What you need to do:
The response must match the data below exactly, line for line.

(Dataset items)
┏━━

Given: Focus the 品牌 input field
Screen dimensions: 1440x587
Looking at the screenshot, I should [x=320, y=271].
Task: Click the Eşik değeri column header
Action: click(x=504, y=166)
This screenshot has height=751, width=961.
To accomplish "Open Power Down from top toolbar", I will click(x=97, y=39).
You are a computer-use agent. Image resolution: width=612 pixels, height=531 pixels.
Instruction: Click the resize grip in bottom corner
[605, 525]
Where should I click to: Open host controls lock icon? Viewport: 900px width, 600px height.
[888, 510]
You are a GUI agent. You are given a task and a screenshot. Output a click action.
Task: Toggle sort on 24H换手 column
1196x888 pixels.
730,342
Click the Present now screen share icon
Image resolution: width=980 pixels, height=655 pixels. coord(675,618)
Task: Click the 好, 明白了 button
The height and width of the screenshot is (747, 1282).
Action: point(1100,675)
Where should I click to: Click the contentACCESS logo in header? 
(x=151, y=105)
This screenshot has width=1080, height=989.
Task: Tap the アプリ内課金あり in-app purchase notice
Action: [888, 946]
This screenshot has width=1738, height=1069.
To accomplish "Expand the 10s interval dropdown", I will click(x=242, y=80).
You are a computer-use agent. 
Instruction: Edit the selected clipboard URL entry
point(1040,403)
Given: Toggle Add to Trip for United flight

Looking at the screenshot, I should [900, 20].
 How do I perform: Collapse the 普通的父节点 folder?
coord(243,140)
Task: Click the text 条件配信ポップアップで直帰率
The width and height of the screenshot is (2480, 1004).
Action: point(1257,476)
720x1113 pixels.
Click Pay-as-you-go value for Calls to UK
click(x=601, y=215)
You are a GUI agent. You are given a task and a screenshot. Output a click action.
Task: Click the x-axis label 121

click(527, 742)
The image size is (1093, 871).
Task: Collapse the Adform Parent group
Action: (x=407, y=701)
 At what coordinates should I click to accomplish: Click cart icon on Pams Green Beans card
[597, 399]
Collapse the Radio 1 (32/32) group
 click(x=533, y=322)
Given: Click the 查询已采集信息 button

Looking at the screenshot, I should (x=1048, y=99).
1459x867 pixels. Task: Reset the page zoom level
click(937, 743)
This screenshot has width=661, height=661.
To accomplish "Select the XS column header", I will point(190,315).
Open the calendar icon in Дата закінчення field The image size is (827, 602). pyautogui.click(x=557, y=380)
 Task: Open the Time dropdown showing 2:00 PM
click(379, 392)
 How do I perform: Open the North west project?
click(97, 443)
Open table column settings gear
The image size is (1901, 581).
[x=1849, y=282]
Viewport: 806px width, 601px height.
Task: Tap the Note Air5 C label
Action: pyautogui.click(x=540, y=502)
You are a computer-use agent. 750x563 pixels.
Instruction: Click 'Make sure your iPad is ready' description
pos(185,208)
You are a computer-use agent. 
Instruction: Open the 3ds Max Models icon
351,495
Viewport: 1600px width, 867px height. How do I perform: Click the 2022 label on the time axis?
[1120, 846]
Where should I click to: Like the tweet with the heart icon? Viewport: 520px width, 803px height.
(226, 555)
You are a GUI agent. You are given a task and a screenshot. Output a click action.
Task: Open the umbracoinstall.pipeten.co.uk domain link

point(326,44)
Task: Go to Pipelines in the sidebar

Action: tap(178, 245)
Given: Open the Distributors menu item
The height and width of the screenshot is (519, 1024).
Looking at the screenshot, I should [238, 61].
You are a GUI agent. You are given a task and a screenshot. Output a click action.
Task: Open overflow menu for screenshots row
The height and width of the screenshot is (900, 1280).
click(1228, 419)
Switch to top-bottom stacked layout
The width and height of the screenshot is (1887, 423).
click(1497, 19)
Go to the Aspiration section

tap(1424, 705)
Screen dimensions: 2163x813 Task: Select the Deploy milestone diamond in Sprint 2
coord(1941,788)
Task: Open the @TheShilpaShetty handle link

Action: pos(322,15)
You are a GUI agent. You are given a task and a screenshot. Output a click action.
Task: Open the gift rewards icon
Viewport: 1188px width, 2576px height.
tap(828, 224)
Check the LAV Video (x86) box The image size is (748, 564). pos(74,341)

┗━━

Response area:
Given: Focus the 品牌 input field
Screen dimensions: 1440x587
Looking at the screenshot, I should [x=320, y=271].
Task: Click the Eşik değeri column header
Action: click(x=504, y=166)
This screenshot has height=751, width=961.
To accomplish "Open Power Down from top toolbar", I will click(x=97, y=39).
You are a computer-use agent. Image resolution: width=612 pixels, height=531 pixels.
Instruction: Click the resize grip in bottom corner
[605, 525]
Where should I click to: Open host controls lock icon? Viewport: 900px width, 600px height.
[888, 510]
You are a GUI agent. You are given a task and a screenshot. Output a click action.
Task: Toggle sort on 24H换手 column
1196x888 pixels.
730,342
Click the Present now screen share icon
Image resolution: width=980 pixels, height=655 pixels. coord(675,618)
Task: Click the 好, 明白了 button
The height and width of the screenshot is (747, 1282).
Action: point(1100,675)
Where should I click to: Click the contentACCESS logo in header? 
(x=151, y=105)
This screenshot has width=1080, height=989.
Task: Tap the アプリ内課金あり in-app purchase notice
Action: [888, 946]
This screenshot has width=1738, height=1069.
To accomplish "Expand the 10s interval dropdown", I will click(x=242, y=80).
You are a computer-use agent. 
Instruction: Edit the selected clipboard URL entry
point(1040,403)
Given: Toggle Add to Trip for United flight

Looking at the screenshot, I should [900, 20].
 How do I perform: Collapse the 普通的父节点 folder?
coord(243,140)
Task: Click the text 条件配信ポップアップで直帰率
The width and height of the screenshot is (2480, 1004).
Action: point(1257,476)
720x1113 pixels.
Click Pay-as-you-go value for Calls to UK
click(x=601, y=215)
You are a GUI agent. You are given a task and a screenshot. Output a click action.
Task: Click the x-axis label 121

click(527, 742)
The image size is (1093, 871).
Task: Collapse the Adform Parent group
Action: (x=407, y=701)
 At what coordinates should I click to accomplish: Click cart icon on Pams Green Beans card
[597, 399]
Collapse the Radio 1 (32/32) group
 click(x=533, y=322)
Given: Click the 查询已采集信息 button

Looking at the screenshot, I should (x=1048, y=99).
1459x867 pixels. Task: Reset the page zoom level
click(937, 743)
This screenshot has width=661, height=661.
To accomplish "Select the XS column header", I will point(190,315).
Open the calendar icon in Дата закінчення field The image size is (827, 602). pyautogui.click(x=557, y=380)
 Task: Open the Time dropdown showing 2:00 PM
click(379, 392)
 How do I perform: Open the North west project?
click(97, 443)
Open table column settings gear
The image size is (1901, 581).
[x=1849, y=282]
Viewport: 806px width, 601px height.
Task: Tap the Note Air5 C label
Action: pyautogui.click(x=540, y=502)
You are a computer-use agent. 750x563 pixels.
Instruction: Click 'Make sure your iPad is ready' description
pos(185,208)
You are a computer-use agent. 
Instruction: Open the 3ds Max Models icon
351,495
Viewport: 1600px width, 867px height. How do I perform: Click the 2022 label on the time axis?
[1120, 846]
Where should I click to: Like the tweet with the heart icon? Viewport: 520px width, 803px height.
(226, 555)
You are a GUI agent. You are given a task and a screenshot. Output a click action.
Task: Open the umbracoinstall.pipeten.co.uk domain link

point(326,44)
Task: Go to Pipelines in the sidebar

Action: tap(178, 245)
Given: Open the Distributors menu item
The height and width of the screenshot is (519, 1024).
Looking at the screenshot, I should [238, 61].
You are a GUI agent. You are given a task and a screenshot. Output a click action.
Task: Open overflow menu for screenshots row
The height and width of the screenshot is (900, 1280).
click(1228, 419)
Switch to top-bottom stacked layout
The width and height of the screenshot is (1887, 423).
click(1497, 19)
Go to the Aspiration section

tap(1424, 705)
Screen dimensions: 2163x813 Task: Select the Deploy milestone diamond in Sprint 2
coord(1941,788)
Task: Open the @TheShilpaShetty handle link

Action: pos(322,15)
You are a GUI agent. You are given a task and a screenshot. Output a click action.
Task: Open the gift rewards icon
Viewport: 1188px width, 2576px height.
tap(828, 224)
Check the LAV Video (x86) box The image size is (748, 564). pos(74,341)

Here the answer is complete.